Scaphyglottis atwoodii

Scientific classification
- Kingdom: Plantae
- Clade: Tracheophytes
- Clade: Angiosperms
- Clade: Monocots
- Order: Asparagales
- Family: Orchidaceae
- Subfamily: Epidendroideae
- Genus: Scaphyglottis
- Species: S. atwoodii
- Binomial name: Scaphyglottis atwoodii Dressler
- Synonyms: Scaphyglottis gracilis sensu Atwood 1989, non Schlechter 1923

= Scaphyglottis atwoodii =

- Genus: Scaphyglottis
- Species: atwoodii
- Authority: Dressler
- Synonyms: Scaphyglottis gracilis sensu Atwood 1989, non Schlechter 1923

Species of orchid

Scaphyglottis atwoodii is a species of epiphytic orchid from Costa Rica. It is known from only one location at Finca de Selva, 3 km east of Puerto Viejo de Sarapiquí.

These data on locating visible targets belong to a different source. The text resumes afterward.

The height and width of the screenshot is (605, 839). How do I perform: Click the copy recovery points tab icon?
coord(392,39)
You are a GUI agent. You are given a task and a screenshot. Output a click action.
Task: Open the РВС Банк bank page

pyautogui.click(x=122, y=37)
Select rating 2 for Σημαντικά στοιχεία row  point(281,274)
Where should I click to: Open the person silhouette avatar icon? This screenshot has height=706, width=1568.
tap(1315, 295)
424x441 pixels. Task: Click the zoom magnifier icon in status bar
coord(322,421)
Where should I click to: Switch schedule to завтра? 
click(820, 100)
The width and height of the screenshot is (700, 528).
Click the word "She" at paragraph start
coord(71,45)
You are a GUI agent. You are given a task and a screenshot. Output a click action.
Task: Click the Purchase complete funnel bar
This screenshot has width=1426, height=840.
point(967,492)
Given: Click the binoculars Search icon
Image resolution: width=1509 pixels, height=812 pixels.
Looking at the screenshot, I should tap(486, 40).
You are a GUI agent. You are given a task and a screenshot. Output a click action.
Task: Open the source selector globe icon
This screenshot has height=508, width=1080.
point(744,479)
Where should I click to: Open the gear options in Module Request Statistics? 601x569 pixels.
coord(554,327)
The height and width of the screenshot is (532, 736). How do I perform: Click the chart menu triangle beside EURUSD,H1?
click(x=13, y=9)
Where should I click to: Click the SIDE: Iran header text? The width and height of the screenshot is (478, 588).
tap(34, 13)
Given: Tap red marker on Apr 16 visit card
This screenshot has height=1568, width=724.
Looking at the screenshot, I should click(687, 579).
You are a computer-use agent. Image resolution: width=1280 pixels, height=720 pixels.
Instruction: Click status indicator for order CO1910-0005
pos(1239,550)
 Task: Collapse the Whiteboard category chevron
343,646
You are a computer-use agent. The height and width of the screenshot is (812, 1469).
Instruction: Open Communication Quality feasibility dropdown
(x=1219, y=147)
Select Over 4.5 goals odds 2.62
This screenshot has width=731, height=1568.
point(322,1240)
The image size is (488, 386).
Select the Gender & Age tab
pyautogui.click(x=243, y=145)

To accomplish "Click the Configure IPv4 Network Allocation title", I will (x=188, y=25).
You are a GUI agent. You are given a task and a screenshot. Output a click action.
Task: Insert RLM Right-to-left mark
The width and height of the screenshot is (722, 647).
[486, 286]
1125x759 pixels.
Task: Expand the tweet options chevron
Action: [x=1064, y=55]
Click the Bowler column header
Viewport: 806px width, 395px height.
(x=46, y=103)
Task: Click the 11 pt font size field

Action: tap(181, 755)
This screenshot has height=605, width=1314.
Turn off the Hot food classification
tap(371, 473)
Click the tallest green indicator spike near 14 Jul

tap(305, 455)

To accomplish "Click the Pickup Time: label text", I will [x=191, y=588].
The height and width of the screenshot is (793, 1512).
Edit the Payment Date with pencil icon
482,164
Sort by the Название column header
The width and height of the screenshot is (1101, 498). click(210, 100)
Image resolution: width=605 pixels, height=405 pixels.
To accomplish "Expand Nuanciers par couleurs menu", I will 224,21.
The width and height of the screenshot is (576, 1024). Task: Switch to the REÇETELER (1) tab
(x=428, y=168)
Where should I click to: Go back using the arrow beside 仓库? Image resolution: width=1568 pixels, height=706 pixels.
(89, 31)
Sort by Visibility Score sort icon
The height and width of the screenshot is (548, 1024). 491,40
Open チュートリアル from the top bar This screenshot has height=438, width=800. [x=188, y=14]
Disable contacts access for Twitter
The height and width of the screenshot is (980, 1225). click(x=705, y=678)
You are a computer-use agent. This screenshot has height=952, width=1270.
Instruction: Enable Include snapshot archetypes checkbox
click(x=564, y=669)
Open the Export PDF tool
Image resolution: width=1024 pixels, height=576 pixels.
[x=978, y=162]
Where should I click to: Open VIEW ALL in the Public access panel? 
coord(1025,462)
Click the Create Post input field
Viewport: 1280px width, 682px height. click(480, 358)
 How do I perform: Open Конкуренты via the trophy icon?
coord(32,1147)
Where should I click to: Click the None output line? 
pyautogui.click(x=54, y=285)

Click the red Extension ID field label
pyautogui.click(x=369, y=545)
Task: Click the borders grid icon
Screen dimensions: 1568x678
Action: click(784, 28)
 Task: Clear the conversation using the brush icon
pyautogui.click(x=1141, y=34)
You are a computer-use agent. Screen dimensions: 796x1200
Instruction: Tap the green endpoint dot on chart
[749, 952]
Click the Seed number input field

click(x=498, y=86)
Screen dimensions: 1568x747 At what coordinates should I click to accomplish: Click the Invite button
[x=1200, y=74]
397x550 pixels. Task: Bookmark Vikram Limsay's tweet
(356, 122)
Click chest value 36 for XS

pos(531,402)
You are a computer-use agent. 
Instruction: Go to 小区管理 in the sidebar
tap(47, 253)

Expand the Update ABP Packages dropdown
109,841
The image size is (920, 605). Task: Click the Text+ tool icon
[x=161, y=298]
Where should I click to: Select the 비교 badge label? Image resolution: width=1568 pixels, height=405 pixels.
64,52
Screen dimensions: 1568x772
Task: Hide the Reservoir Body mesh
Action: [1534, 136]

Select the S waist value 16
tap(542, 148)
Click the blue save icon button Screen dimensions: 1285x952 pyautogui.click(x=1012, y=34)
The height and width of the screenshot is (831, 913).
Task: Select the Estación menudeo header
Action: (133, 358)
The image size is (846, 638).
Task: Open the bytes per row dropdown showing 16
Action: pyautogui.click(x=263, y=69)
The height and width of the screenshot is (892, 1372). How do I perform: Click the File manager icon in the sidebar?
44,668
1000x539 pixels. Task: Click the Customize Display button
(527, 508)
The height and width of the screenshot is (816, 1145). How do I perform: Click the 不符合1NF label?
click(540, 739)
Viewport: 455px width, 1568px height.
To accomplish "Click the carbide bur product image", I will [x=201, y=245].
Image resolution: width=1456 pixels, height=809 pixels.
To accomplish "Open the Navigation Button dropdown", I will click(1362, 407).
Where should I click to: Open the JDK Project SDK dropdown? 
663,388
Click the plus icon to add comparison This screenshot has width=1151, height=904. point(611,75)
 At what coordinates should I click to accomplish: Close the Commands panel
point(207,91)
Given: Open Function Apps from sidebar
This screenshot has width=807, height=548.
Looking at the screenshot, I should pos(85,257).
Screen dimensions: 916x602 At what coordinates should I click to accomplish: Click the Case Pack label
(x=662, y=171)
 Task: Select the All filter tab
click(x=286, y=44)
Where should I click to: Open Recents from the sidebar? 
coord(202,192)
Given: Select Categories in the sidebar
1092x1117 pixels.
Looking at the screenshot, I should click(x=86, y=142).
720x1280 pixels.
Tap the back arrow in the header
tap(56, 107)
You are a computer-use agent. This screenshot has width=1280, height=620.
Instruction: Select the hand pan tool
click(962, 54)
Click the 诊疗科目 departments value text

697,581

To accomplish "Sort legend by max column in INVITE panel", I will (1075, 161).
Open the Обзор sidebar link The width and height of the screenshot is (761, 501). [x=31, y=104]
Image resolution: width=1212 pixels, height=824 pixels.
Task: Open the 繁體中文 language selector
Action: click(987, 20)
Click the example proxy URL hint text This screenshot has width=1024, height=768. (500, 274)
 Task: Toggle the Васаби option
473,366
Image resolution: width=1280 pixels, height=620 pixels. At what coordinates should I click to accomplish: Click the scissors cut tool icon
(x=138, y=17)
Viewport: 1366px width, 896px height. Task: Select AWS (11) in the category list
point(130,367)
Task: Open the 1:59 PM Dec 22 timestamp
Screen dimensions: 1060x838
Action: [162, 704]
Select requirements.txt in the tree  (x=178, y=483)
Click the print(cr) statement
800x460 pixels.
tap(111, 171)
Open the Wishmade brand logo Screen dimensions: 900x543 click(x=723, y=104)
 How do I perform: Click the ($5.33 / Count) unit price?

Scaphyglottis atwoodii is an epiphytic herb with stems up to 20 cm long. Leaves are oblong to elliptical, up to 10 cm long. Flowers solitary or in small clusters. Sepals narrowly lanceolate, up to 2 mm long. Petals are up to 6 mm long. Lip 3-lobed, the lateral lobes up to 2 mm long, the central lobe rhombic or flabellate, the tip bent upward.